The operator is Emery County Coal Resources (ECCR), a subsidiary of Ohio-based American Consolidated Natural Resources (ACNR), which has not responded to repeated requests for comment. ACNR is the reorganized company that emerged from the bankruptcy filed by Murray Energy, which owns several Utah mines.
The company reported the fire Sept. 20 to the Mine Safety and Health Administration, of MSHA, which immediately ordered the mine’s closure and the evacuation of all personnel.
In underground coal mining, operators cut through coal seams leaving behind pillars of coal to hold up the mine ceiling. At Lila Canyon, one of these pillars caught fire, according to the Bureau of Land Management.
The BLM, meanwhile, granted emergency approval on Sept. 28 for the operator to drill up to four 4-inch-diameter boreholes needed to access the mine so that its air can be sampled and flame-suppressing gasses injected inside, according to newly posted documents.
“Evaluating the mine atmosphere will allow ECCR to come up with a plan to extinguish the fire by monitoring gas concentrations and possibly injecting nitrogen and or other compounds through the boreholes,” states the BLM’s Sept. 28 decision, signed by acting Price field office manager Kyle Beagley. “These boreholes will allow ECCR to make the mine safe to access and repair any damage caused by the fire and assure a return to safe operations.”
Coal mine fires have been known to burn for years, resulting in catastrophic environmental damage and social impacts, according to U.S. Office of Surface Mining Reclamation and Enforcement.
Getting the boreholes drilled is a vital first step toward assessing the dangers of entering the mine and coming up with a plan.

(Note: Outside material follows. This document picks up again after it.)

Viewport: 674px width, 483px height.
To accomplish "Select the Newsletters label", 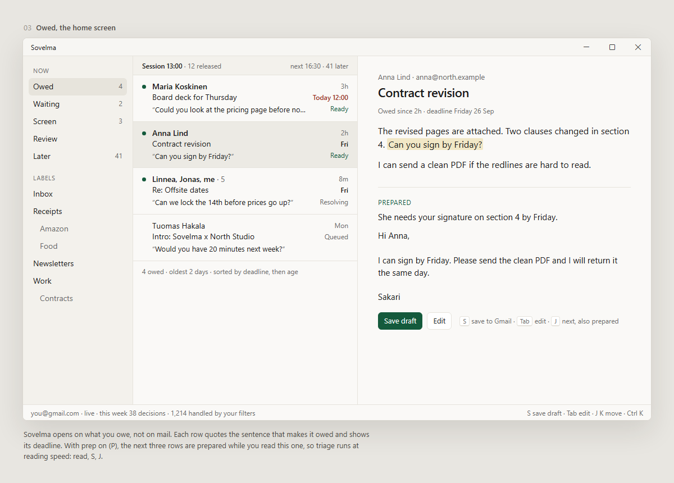I will tap(78, 263).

“To gather this information ECCR would utilize existing road where possible or construct a temporary road to access the drill sites. Track-mounted equipment would be used to drill one four-inch borehole into the mine workings at each location,” the BLM documents state. “ECCR anticipates the drilling equipment would occupy the drill site for approximately 7–10 days.”
Speaking to reporters on Friday, Labor Department officials filled in the details. The company began drilling Thursday morning, but it has 1,200 vertical feet of rock and dirt to penetrate before it reaches the mine’s interior, so it could take a few days, a spokesperson said. It took ACNR so long to begin drilling because it had to truck in a drill rig from West Virginia.

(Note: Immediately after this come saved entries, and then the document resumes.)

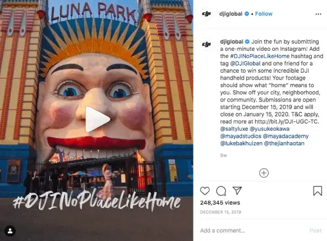Load more comments with the plus circle
The height and width of the screenshot is (241, 327).
click(264, 173)
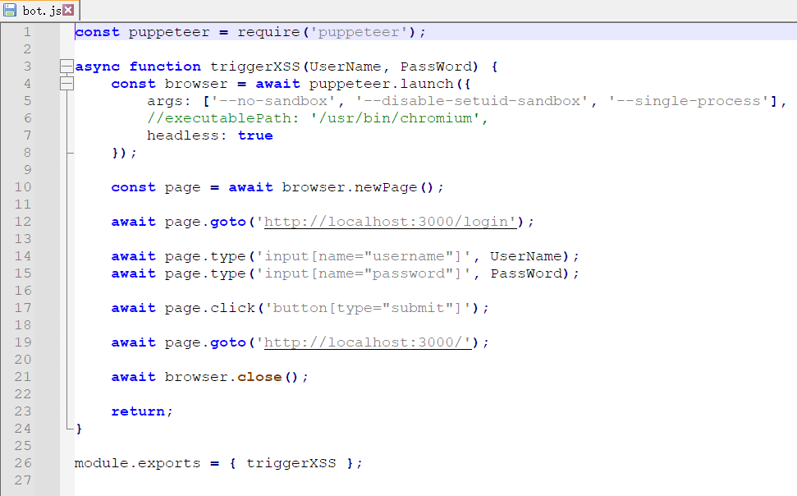The image size is (797, 496).
Task: Click the 'return' keyword on line 23
Action: [138, 411]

The goal of the drilling program is to sample the mine’s air for the presence of three gasses which are indicators of dangerous conditions.

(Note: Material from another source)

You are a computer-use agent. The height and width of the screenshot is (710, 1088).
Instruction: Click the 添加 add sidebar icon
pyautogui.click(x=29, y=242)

“What are the results for oxygen and methane, because we know in combination they are a bad combination. They can be explosive and lead to an explosion,” the spokesperson said. “And we would also be looking at carbon monoxide because elevated carbon monoxide is the indication of the heat event in the first place.”
Operating on public land in Emery County in Utah’s Book Cliffs, Lila Canyon is known as a “sponcom” mine, meaning it has a history of spontaneous combustions, said officials with the Labor Department, MSHA’s parent agency. MSHA is overseeing the emergency response undertaken by the mine operator. Officials still don’t know what triggered the fire or how far it has spread, if at all.
“Our goal is to ensure the safety of the miners. But it’s the operator’s responsibility in terms of submitting a plan to put out the fire. That could be a while,” the Labor Department spokesperson said. “As we sit here, we don’t know where [the fire] is or if it has advanced.”